#### Perintah Soal:
Ringkaslah berita tentang sidang Perppu di Mahkamah Konstitusi dalam dua kalimat.

#### Bagian Dokumen:
□ □ □

Wicipto Setiadi

Jakarta (Metrobali.com)-

Pemerintah menolak gugatan tujuh perkara pengujian formil dan materil terkait dengan Perppu Pemilihan Kepala Daerah dan Perppu Pemerintah Daerah.

“Menolak permohonan para pemohon untuk seluruhnya, menerima keterangan pemerintah secara keseluruhan,” sebagaimana dikatakan oleh Wicipto Setiadi ketika membacakan keterangan Presiden dalam persidangan di Mahkamah Konstitusi Jakarta, Selasa (16/12).

Wicipto yang menjabat sebagai Direktur Jenderal Peraturan Perundang-undangan Kementerian Hukum dan Hak Asasi Manusia, menjadi perwakilan pemerintah dalam sidang pengujian formil dan materil Perppu No. 1 Tahun 2013 tentang Pemilihan Gubernur, Bupati, dan Walikota (Perppu Pilkada), serta Perppu No. 2 Tahun 2014 tentang perubahan atas UU No. 23 Tahun 2014 tentang Pemerintahan Daerah terhadap UUD 1945.

□ □ □

#### Materi Tersedia:
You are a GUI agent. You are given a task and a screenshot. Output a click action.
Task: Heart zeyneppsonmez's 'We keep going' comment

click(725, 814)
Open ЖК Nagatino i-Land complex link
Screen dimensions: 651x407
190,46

□ □ □

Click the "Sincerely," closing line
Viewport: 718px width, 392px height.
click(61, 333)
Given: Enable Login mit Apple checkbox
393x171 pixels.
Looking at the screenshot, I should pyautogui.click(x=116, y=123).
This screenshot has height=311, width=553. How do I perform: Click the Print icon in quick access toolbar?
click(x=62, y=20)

□ □ □

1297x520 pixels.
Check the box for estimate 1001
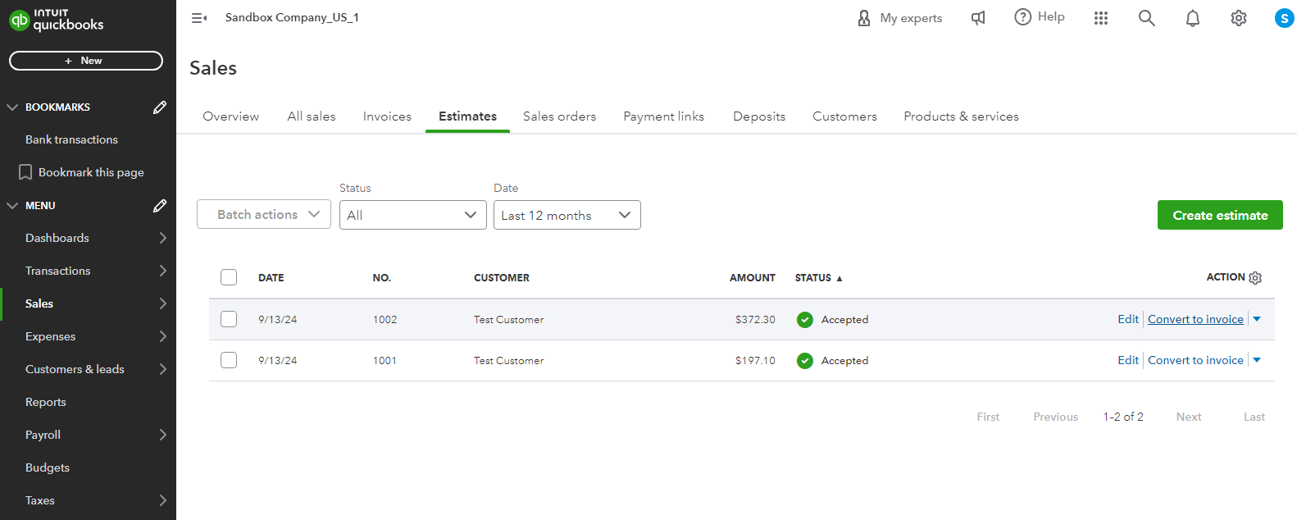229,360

□ □ □

#### Soal Terjawab:
Pemerintah menolak gugatan tujuh perkara pengujian formil dan materil terkait Perppu Pemilihan Kepala Daerah dan Perppu Pemerintah Daerah. Penolakan itu disampaikan oleh Wicipto Setiadi, Direktur Jenderal Peraturan Perundang-undangan Kementerian Hukum dan Hak Asasi Manusia, ketika membacakan keterangan Presiden dalam persidangan di Mahkamah Konstitusi Jakarta pada Selasa (16/12).